Metadata-Version: 2.1
Name: EHRQC
Version: 0.4
Summary: Package for performing QC on Electronic Health Record (EHR) data
Home-page: https://github.com/ryashpal/EHRQC
Author: Yashpal Ramakrishnaiah <ryashpal.ramakrishnaiah1@monash.edu>, Sonika Tyagi <sonika.tyagi@monash.edu>
Author-email: ryashpal.ramakrishnaiah1@monash.edu, sonika.tyagi@monash.edu
License: MIT
Platform: UNKNOWN
Classifier: Programming Language :: Python :: 3
Classifier: License :: OSI Approved :: MIT License
Classifier: Operating System :: OS Independent
Classifier: Operating System :: OS Independent
Classifier: Intended Audience :: Science/Research
Classifier: Intended Audience :: Healthcare Industry
Requires-Python: >=3.6
Description-Content-Type: text/markdown

# EHRQC

## Introduction
The performance of the Machine Learning (ML) models is primarily dependent on the underlying data on which it is trained on. Therefore, it is very essential to ensure that the training data is of the highest quality possible. It is a standard practice to perform operations related to handling of the missing values, and outliers before feeding it to machine learning algorithms, for which there are well established procedures and dedicated libraries currently.
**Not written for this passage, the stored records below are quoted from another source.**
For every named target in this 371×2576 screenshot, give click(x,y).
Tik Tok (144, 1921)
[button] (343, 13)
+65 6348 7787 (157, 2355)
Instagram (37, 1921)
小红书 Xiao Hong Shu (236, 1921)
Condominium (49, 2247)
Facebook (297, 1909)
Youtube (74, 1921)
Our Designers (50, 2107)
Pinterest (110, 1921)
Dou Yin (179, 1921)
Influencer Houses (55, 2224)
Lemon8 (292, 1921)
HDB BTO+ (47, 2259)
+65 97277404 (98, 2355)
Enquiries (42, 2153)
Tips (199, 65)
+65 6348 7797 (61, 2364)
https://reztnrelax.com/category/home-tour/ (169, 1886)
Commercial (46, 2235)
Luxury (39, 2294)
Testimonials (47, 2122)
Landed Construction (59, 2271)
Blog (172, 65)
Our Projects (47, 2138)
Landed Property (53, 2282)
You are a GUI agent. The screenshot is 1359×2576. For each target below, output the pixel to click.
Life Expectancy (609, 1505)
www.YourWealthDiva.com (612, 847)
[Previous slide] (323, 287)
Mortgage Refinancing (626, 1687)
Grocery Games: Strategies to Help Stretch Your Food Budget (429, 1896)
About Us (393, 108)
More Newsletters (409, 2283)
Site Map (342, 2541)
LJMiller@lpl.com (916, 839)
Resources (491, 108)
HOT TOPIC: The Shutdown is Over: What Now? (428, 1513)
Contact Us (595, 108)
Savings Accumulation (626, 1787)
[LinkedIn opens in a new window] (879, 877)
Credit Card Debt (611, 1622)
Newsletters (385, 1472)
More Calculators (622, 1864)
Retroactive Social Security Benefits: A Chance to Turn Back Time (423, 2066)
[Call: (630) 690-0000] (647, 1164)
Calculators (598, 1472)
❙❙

However, they are generic in nature and do not cover the domain specific nuances. For instance, non standard data sanity checks are to be performed in addition, to remove further errors in the Electronic Health Records (EHRs) that are specific to the medical domain. This utility is aimed at providing functions that can summarize the errors that are specific to the healthcare domain in the data through various visualizations.

## System architecture

![image](https://user-images.githubusercontent.com/56529301/133012627-875f2643-2d43-4e9e-b97b-8f0424cfa94e.png)

## Example Output

Refer [demographics.html](https://github.com/ryashpal/EHRQC/blob/master/demographics.html), [vitals.html](https://github.com/ryashpal/EHRQC/blob/master/vitals.html), [lab_measurements.html](https://github.com/ryashpal/EHRQC/blob/master/lab_measurements.html), [vitals_anomalies.html](https://github.com/ryashpal/EHRQC/blob/master/vitals_anomalies.html), and [lab_measurements_anomalies.html](https://github.com/ryashpal/EHRQC/blob/master/lab_measurements_anomalies.html)

## Installation Guide

Install the following libraries

    pip install numpy
    pip install matplotlib
    pip install yattag
    pip install scipy
    pip install sklearn
    pip install pandas

Then install EHRQC

    pip install EHRQC

## User Guide

### Extract Demographic data from OMOP schema

    from qc.extract import extractOmopDemographics as extractOmopDemographics

    omopDemographicsDf = extractOmopDemographics()
    omopDemographicsDf.head()

### Extract Vitals data from OMOP schema

    from qc.extract import extractMimicOmopVitals as extractMimicOmopVitals

    mimicOmopVitalsDf = extractMimicOmopVitals()
    mimicOmopVitalsDf.head()

### Extract Lab Measurements data from OMOP schema

    from qc.extract import extractOmopLabMeasurements as extractOmopLabMeasurements

    omopLabMeasurementsDf = extractOmopLabMeasurements()
    omopLabMeasurementsDf.head()

### Extract Demographic data from MIMIC schema

    from qc.extract import extractMimicDemographics as extractMimicDemographics

    mimicDemographicsDf = extractMimicDemographics()
    mimicDemographicsDf.head()

### Extract Vitals data from MIMIC schema

    from qc.extract import extractMimicVitals as extractMimicVitals

    mimicVitalsDf = extractMimicVitals()
    mimicVitalsDf.head()

### Extract Lab Measurements data from MIMIC schema

    from qc.extract import extractMimicLabMeasurements as extractMimicLabMeasurements

    mimicLabMeasurementsDf = extractMimicLabMeasurements()
    mimicLabMeasurementsDf.head()

### Demographics Graphs Example 1

    import qc.demographicsGraphs as demographicsGraphs

    data = [
        [0, 1, 2, 'male', 'white', date.fromisoformat('2020-09-13'), date.fromisoformat('2021-09-13')], 
        [2, 3, 4, np.nan, 'white', date.fromisoformat('2020-09-14'), date.fromisoformat('2021-09-13')], 
        [4, 5, 6, 'female', 'black', date.fromisoformat('2020-09-15'), date.fromisoformat('2021-09-13')], 
        [6, 7, 8, np.nan, 'asian', date.fromisoformat('2020-09-14'), date.fromisoformat('2021-09-13')]]
    demographicsGraphs.plot(pd.DataFrame(data, columns=['age', 'weight', 'height', 'gender', 'ethnicity', 'dob', 'dod']))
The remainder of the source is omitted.